BACKGROUND: The pathology of chronic obstructive pulmonary disease (COPD) includes both obstructive and inflammatory components. OBJECTIVE: The aim of this study was to confirm the findings of a previous study that compared the efficacy of a combination of 2 short-acting bronchodilators with the use of an inhaled corticosteroid and a long-acting beta-agonist in the treatment of COPD. METHODS: We conducted an 8-week, multicenter, randomized, double-blind, double-dummy, parallel-group study of subjects with moderate to severe COPD to compare fluticasone propionate/salmeterol 250/50 microg BID (FSC) with ipratropium/albuterol 36/206 microg QID (IB/ALB).

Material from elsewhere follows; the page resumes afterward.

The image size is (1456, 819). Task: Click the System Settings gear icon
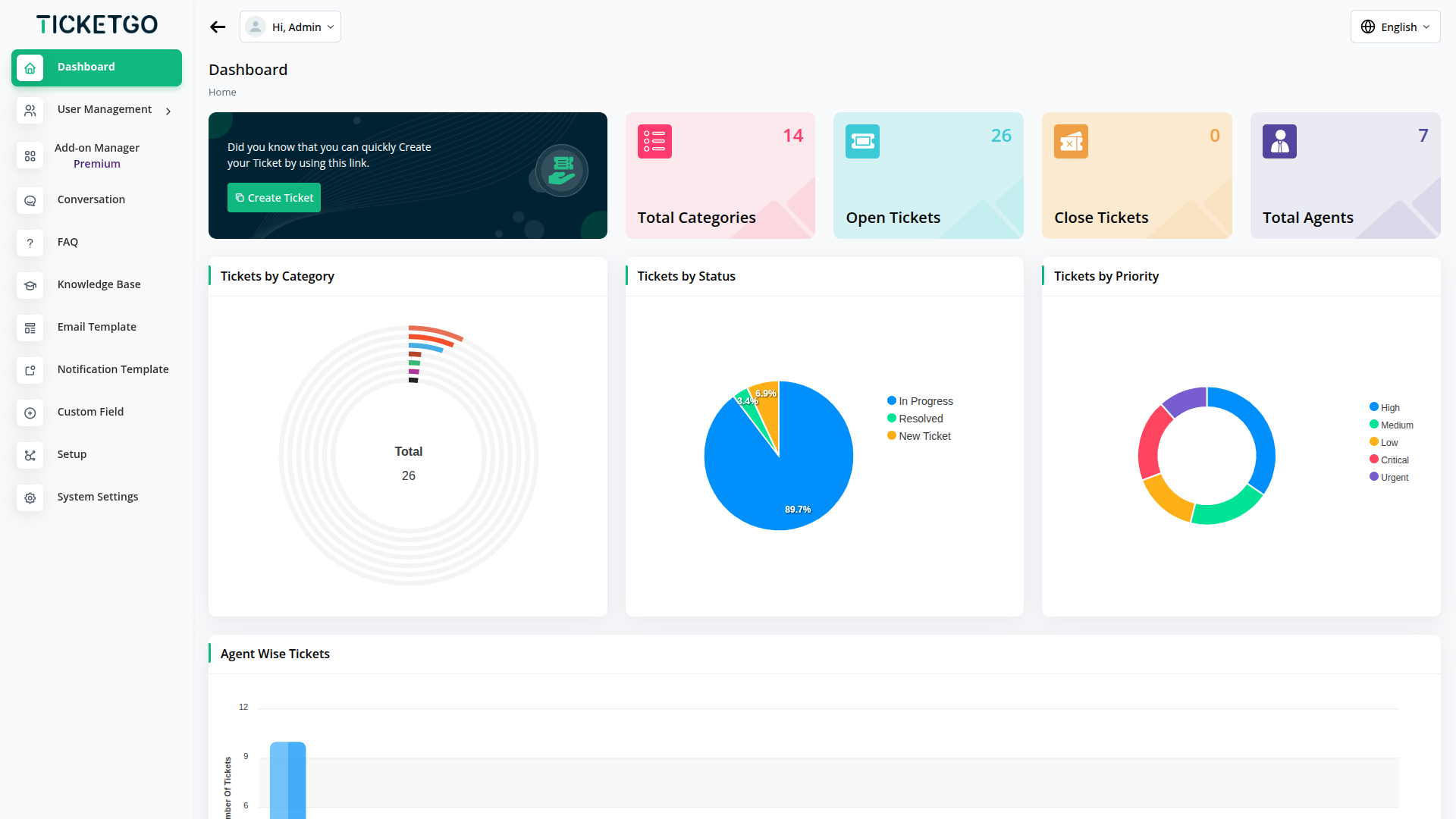tap(30, 497)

The primary efficacy measure was morning preadministration forced expiratory volume in 1 second (FEV(1)). Secondary measures were morning peak expiratory flow (PEF), 6-hour FEV(1) AUC, percentage of symptom-free nights, Transition Dyspnea Index (TDI) score, and overall daytime symptom score. Additional measures included sleep symptoms, supplemental albuterol use, and nighttime awakenings due to respiratory symptoms. Safety evaluations were based on clinical adverse events and COPD exacerbations. RESULTS: Baseline characteristics were similar between the FSC (n = 180) and IB/ALB (n = 181) groups, including mean age (63.7 and 65.4 years, respectively), mean body weight (81 and 79 kg, respectively), screening pulmonary function (mean [SD], 43.7% [14.2%] and 41.6% [13.4%] of predicted FEV(1)), race (82% and 91% white), and sex (64% and 62% male). FSC resulted in greater improvements in morning preadministration FEV(1), morning PEF, and 6-hour FEV(1) AUC (all, P < 0.001), TDI score (P = 0.026), overall daytime symptom score (P = 0.024), percentage of symptom-free nights (P = 0.010), nighttime awakenings due to respiratory symptoms (P = 0.002), sleep symptom score (P = 0.003), and percentage of days and nights without rescue albuterol use compared with IB/ALB (P = 0.021 and P < 0.001, respectively). Compared with day 1, the FEV(1) AUC at week 8 increased by 0.38 L-h with FSC and decreased by 0.18 L-h with IB/ALB (P < 0.001 between groups). The type and incidence of adverse events were similar between the 2 groups. One or more adverse event was reported for 81 (45%) and 85 (47%) subjects in the FSC and IB/ALB groups, respectively. CONCLUSION: In this 8-week study, subjects with moderate to severe COPD experienced greater improvements in lung function and symptom measures with FSC than with IB/ALB.